De son côté, le marché a évolué, mais on rencontre toujours des problématiques dans la gestion des solutions tierces : l’interopérabilité et la compatibilité entre de nombreuses solutions, est notamment vraiment complexe, or cet aspect est clé car des solutions diverses sont nécessaires pour couvrir l’ensemble de nos besoins.
Comment voyez-vous l’avenir en matière de sécurité de l’OT ?
Je pense qu’il va être de plus en plus important d’approfondir cette harmonisation globale. Nous allons avoir besoin d’accès aux tiers industriels locaux, qui ne sont pas gérés en central. Des plateformes assez intéressantes naissent, qui commencent à être bien acceptées pour faciliter cette gestion plus transverse.

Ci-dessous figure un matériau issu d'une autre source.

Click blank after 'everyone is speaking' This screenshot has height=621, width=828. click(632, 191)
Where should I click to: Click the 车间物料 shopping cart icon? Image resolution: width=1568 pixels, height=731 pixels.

Cela s’inscrit dans un mouvement de fond car la menace va continuer à s’intensifier. C’est donc très positif de renforcer les échanges entre entreprises, de ne pas être seul sur ces sujets. Il faut créer du collectif. Mais souvent, on va parler de convergence IT-OT uniquement sur la partie technique, alors que les enjeux sont avant tout humains. Chez Air Liquide, on le voit bien : nous sommes en train d’intégrer les équipes les unes aux autres et cela change tout pour la vision de la sécurité. C’est comme cela que l’adhésion se fait et que l’on peut passer un cap.